The sex of calf adjustment for birth weight in the Tswana was higher than adjustment factors reported by Kars et al. (1994) for Nguni cattle in South Africa (1.86 kg) and Tawonezvi (1989) for Mashona cattle in Zimbabwe (1.0 kg). Tswana, Nguni and Mashona cattle are all Sanga type cattle found predominantly in southern Africa. The differences in the correction factors therefore underline the fact that correction factors can vary significantly within the same breed group of cattle in the same geographical region. The correction factor for weaning weight (8.21 kg) obtained for the Tswana was closer to the correction factor of 8.0 kg derived for the Mashona by Tawonezvi (1989). The sex of calf adjustment factors for the Composite were lower than the adjustment factor of 16.5 kg reported by Newman et al. (1993) for a composite line of beef cattle.
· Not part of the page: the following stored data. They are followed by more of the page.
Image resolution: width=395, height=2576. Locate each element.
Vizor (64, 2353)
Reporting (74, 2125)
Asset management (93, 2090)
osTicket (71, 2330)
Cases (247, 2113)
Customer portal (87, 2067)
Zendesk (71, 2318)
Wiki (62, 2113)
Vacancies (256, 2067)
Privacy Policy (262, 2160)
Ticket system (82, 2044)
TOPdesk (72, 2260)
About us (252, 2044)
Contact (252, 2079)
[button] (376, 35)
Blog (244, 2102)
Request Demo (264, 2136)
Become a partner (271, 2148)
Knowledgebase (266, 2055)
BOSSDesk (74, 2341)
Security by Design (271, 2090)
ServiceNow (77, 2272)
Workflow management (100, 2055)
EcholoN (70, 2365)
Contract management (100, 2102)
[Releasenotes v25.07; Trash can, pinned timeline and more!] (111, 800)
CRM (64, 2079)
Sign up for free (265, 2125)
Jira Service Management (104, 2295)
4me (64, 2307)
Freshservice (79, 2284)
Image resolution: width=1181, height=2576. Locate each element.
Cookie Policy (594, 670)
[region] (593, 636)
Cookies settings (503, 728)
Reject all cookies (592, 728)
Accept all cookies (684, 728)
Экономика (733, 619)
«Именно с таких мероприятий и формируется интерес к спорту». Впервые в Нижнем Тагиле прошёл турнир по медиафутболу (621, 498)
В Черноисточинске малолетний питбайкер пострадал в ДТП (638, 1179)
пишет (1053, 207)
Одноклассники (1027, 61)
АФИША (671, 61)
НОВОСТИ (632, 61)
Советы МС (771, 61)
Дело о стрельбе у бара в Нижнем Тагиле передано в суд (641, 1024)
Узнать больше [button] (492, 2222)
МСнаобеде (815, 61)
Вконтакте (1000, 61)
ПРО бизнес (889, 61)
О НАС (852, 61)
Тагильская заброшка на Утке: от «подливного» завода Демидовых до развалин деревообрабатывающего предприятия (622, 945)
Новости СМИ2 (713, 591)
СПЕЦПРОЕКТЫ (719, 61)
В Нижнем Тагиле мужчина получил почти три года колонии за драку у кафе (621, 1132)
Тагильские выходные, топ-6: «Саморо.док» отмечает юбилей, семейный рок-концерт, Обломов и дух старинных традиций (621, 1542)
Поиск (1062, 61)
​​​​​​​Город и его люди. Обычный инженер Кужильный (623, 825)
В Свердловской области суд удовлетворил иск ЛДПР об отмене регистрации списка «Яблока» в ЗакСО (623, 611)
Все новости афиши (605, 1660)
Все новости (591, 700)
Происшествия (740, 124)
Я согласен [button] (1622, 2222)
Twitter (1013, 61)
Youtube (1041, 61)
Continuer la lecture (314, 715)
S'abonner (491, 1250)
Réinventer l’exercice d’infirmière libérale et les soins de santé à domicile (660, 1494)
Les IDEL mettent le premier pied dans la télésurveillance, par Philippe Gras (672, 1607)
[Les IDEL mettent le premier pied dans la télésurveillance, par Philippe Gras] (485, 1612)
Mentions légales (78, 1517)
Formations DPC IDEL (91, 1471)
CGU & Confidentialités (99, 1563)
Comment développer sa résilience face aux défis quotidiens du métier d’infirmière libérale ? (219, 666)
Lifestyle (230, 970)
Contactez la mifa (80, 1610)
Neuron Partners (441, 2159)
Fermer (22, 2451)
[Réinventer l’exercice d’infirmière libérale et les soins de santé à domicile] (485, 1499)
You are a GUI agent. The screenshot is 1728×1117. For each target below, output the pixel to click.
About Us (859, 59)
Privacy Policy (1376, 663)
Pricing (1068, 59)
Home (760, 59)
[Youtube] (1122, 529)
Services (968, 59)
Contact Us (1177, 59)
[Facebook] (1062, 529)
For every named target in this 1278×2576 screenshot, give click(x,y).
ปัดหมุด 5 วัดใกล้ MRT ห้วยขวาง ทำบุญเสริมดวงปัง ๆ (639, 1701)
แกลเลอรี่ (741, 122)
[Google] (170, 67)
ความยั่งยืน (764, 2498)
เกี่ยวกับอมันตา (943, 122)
There is a large body of data on adjustment factors developed mostly in the temperate beef producing zones of North America. Differences in adjustment factors reported in several studies are probably due to the differences in climates between regions, and in management and other environmental effects. In addition, the genetic differences of the populations may also have played a role. This underlines the fact that adjustment factors need to be developed for the specific environment where they are to be used. In addition, adjustment factors need to be re-evaluated every few years in order to improve their accuracy. With the advent of faster computing resources, it has become easier to adjust for non-genetic factors simultaneously with breeding value estimations. Where computing resources are limited, as would be the case in genetic evaluation programmes in most developing countries, it would be advisable to pre-adjust data using relevant adjustment factors before genetic parameters and breeding values are estimated.